__Фрагмент текста__:
·····

В диалоге "Алкивиад" Платон после некоторых аподиктических и мифопоэтических доводов, где он сосредоточивает свое внимание на знаменитой дельфийской надписи "gnoti seauton", определяет ряд весьма важных следствий:
"...Человек - это нечто отличное от своего собственного тела.. Че­ловек - это то, что пользуется своим телом™ А что иное пользует­ся телом, как не душа... Значит, она им управляет..." (4. 258).
Далее Платон определяет условную площадку этой проблема­тизации, которая сохранит свою неизменность в античной фило­софской традиции исследования души.
"Человек — не является ли он одной из трех вещей... душа, тело и целое, состоящее из того и другого.. Если одно из двух, составля­ющих целое, не участвует в управлении, никоим образом не могут управлять оба вместе... Ну а если ни тело, ни целое, состоящее из тела и души, не есть человек, остается, думаю я, либо считать его ничем, либо, если он все же является чем-то, заключить, что чело­век - это душа" (4. 259).
В диалоге "Федон", где рассмотрение души более автономно и тяготеет к самоопределению, Платон характеризует душу как не­кую сущность, которая содержит в себе всю полноту бытия — auto ho esti (бытие само по себе). Но Платон вводит отнюдь не онтоло­гическое измерение для описания такого типа бытия. Он говорит о "припоминании", которое есть сравнение "видимого единичного" с некогда "видимым общим", и что прежде чувств есть знание. Но "припоминание" не есть родовое свойство бытия, а способ, с помо­щью которого душа может обрести полноту бытия. К тому же бы­тие есть единственно возможный eidos души.

·····

__Задание__:
Процитируйте из фрагмента о душе у Платона отрывок от слов «Далее Платон определяет» до слов «традиции исследования души.». Материал здесь никакой роли не играет.

[Сохранённые материалы из коллекции]
·····

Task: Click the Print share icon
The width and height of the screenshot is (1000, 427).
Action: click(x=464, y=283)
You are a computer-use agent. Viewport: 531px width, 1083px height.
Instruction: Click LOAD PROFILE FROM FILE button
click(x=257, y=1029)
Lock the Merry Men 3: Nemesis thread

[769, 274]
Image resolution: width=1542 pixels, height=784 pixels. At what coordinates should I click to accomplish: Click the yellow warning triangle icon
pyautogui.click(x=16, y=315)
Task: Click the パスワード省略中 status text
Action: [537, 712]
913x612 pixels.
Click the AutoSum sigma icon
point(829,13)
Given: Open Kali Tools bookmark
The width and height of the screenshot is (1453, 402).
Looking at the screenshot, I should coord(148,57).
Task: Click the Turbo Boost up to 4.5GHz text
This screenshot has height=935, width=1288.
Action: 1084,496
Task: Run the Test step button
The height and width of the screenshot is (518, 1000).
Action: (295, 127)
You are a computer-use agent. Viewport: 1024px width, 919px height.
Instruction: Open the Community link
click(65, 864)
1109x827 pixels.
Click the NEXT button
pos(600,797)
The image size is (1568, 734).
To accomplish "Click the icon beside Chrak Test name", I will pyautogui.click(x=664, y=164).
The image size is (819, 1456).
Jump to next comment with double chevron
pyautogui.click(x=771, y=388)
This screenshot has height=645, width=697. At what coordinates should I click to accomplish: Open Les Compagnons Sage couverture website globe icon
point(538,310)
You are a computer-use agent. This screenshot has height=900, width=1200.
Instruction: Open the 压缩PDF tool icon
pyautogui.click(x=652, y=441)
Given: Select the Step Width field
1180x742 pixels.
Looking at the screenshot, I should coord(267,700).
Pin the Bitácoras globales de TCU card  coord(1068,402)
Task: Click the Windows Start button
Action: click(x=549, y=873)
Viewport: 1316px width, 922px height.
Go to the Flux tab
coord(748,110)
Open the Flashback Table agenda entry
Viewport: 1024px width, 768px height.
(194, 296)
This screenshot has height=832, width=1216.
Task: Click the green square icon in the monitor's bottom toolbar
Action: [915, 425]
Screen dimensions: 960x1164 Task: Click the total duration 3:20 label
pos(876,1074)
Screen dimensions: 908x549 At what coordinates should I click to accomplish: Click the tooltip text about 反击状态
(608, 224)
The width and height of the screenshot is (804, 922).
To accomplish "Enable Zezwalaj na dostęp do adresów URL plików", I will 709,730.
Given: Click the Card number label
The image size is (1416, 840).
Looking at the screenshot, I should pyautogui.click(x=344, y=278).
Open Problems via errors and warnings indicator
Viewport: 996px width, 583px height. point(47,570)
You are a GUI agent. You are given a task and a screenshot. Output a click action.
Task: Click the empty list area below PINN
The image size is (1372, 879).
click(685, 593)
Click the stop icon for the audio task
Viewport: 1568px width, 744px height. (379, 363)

·····

__Результат__:
Далее Платон определяет условную площадку этой проблема­тизации, которая сохранит свою неизменность в античной фило­софской традиции исследования души.